Okrent then develops the counterargument that it all depends on what you mean by thinking, and that, rightly defined, there is actually nothing in Heidegger which definitively excludes the possibility that computers may one day develop enough thinking to acquire being into the bargain. He sees two basic issues, namely (a) "What is it to be a thinker?" (op. cit., ¶7), and (b) "Which actual entities might count as thinkers?" (ibid.). He then reviews how Heidegger treated the related notions of intentionality and being-in-the-world [see separate entries] in his writings, looking for a critical difference between Heidegger-according-to-Heidegger and Heidegger-according-to-Dreyfus, and he finds this critical difference, he believes, in a close scrutiny of what intentionality requires of a truly intentional system. This is how he puts it .....
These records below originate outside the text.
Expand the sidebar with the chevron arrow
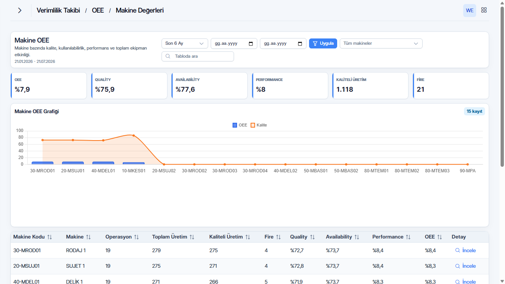Screen dimensions: 505x284 20,10
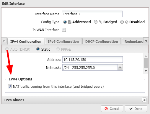
Task: Click the checkmark icon on Done
Action: pos(131,109)
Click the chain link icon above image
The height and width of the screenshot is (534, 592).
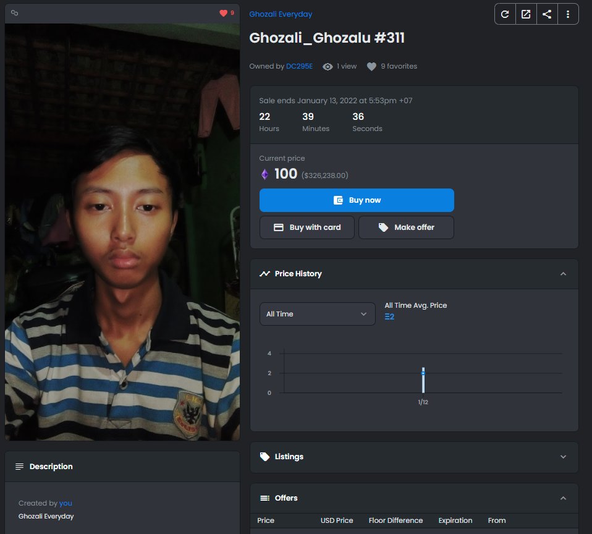[14, 13]
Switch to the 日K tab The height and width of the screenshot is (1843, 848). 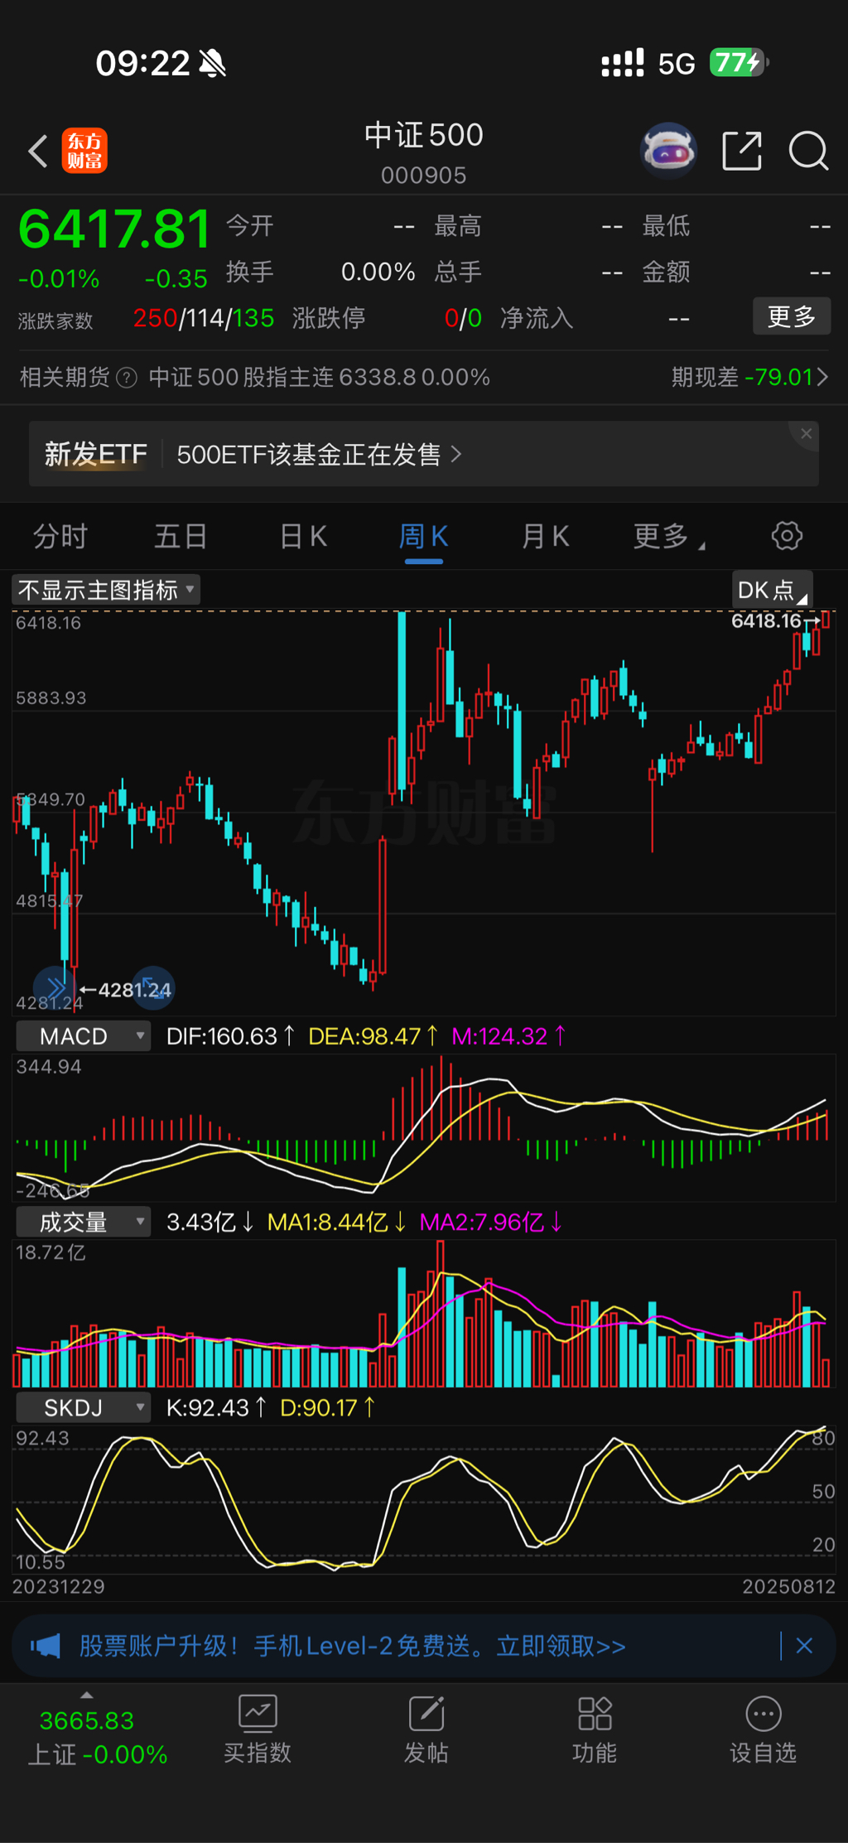point(303,537)
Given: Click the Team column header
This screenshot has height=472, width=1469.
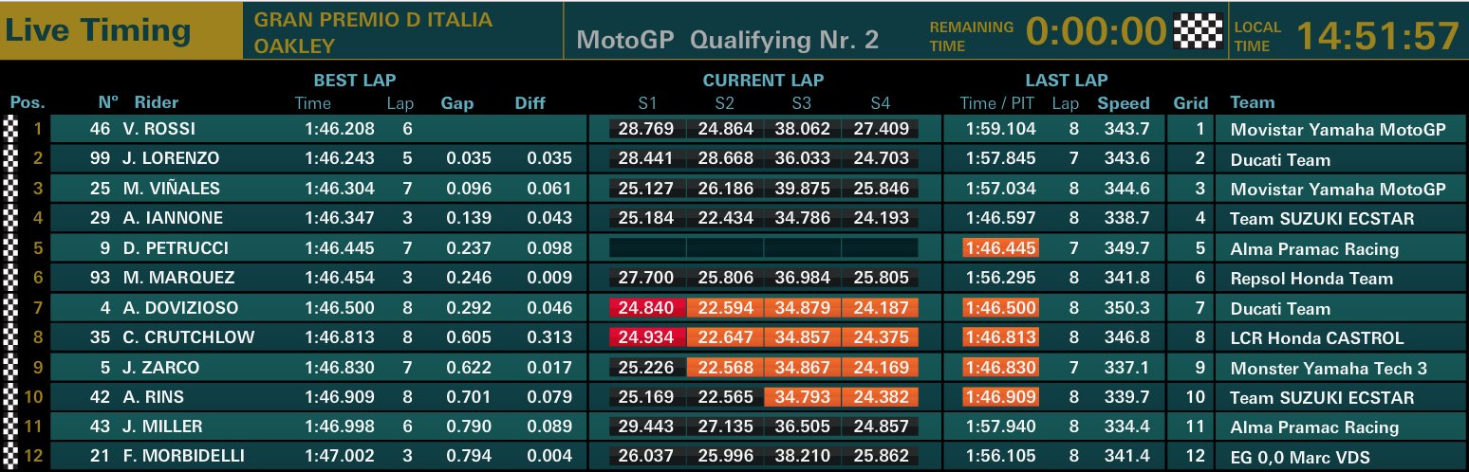Looking at the screenshot, I should [1252, 102].
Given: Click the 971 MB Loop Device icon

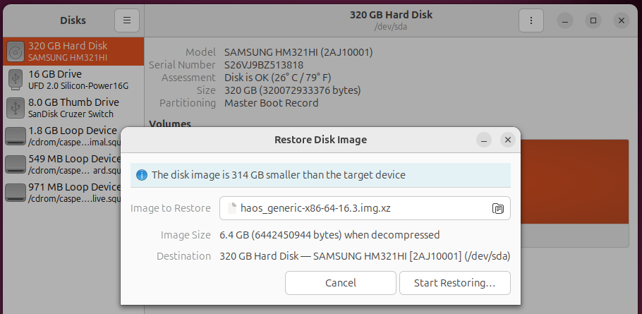Looking at the screenshot, I should [x=16, y=192].
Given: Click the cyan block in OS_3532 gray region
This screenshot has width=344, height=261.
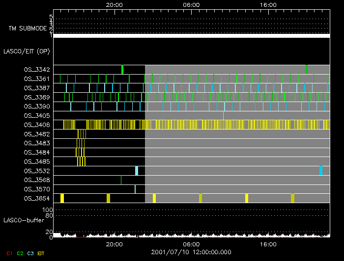Looking at the screenshot, I should pos(320,170).
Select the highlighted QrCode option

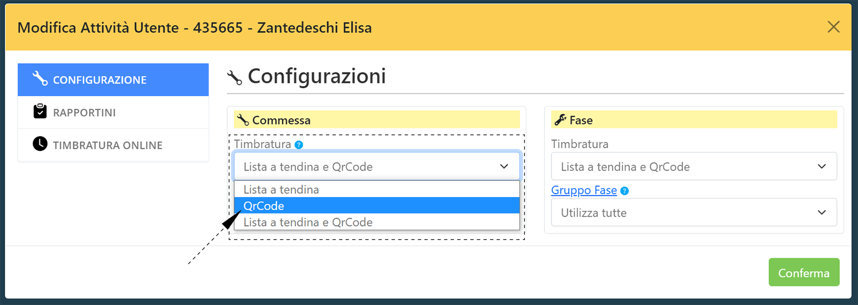pos(377,205)
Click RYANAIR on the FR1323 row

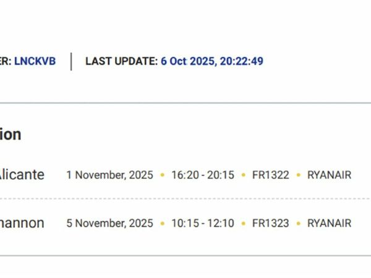[329, 223]
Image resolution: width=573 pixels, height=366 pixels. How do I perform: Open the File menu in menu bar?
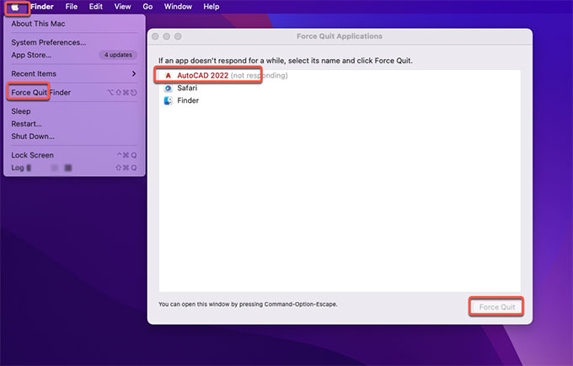72,7
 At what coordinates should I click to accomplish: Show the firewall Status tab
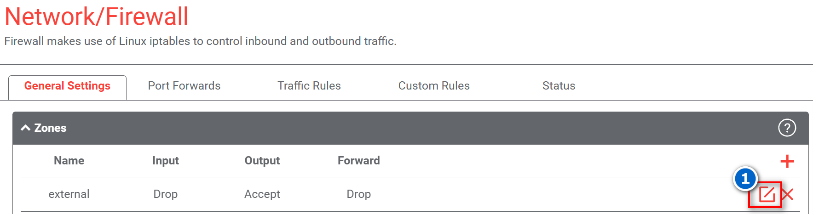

"Precisely insofar as the two descriptions, "acting purposefully as one should given a set of social practices" and "acting in accordance with a set of rules for manipulating formal symbols," are logically independent of one another, the behavior of some agent might satisfy both descriptions. The only way we could ever find out whether we could build such an entity (or, maybe, even be one) is to try to build one and see [.....]. Now, given the character of the necessary conditions which Heidegger places on intentionality, with the emphasis on social normativity and goal directedness, it may seem to one that it is unlikely that any entity could both be a digital computer and a Dasein. But a Heideggerean can't legitimately go further in her response to the ontic question. Even if what qualifies a thinker as a thinker is not that it behaves as some computer would, it does not follow that some computer could not also be a thinker. This result, however, is entirely in accord with the spirit of Heidegger's work. From a Heideggerean perspective, the important issues are all ontological. The only ontological question in this area is the question of the being of the intentional. And Heidegger's answer to this question is incompatible with the hypothesis that the mind is a computer in the sense that what it is to be a mind could be expressed in some program. This is the important result. Whether or not some computer could also count as thinking is, it seems to me, a much less interesting question" (Okrent, op. cit., ¶71-¶73).
Barua (2003 online) takes up the issue of coping, thus .....
"My initial question was: Beginning with this outline of Heidegger's Dasein, could one ascribe Dasein like character to a cyber being? For Dreyfus, [a computer] would never be able to act intentionally since it acts only in a programmed way. [However,] with the advances made in technology and also in the field of AI, a robot of the most sophisticated construction could be programmed to display better coping abilities than humans. [.....] That a machine could attain a Dasein like character is now no longer an issue for me. What I am interested in finding is what is that which is distinctively human [.....]. My question now is, 'What makes our coping abilities distinctively human?'" (Barua, op. cit., p6).
Frey, too, has addressed the coping process in a paper cleverly entitled "Cyber-being and time" (Frey, 1999/2006 online). He judges as follows .....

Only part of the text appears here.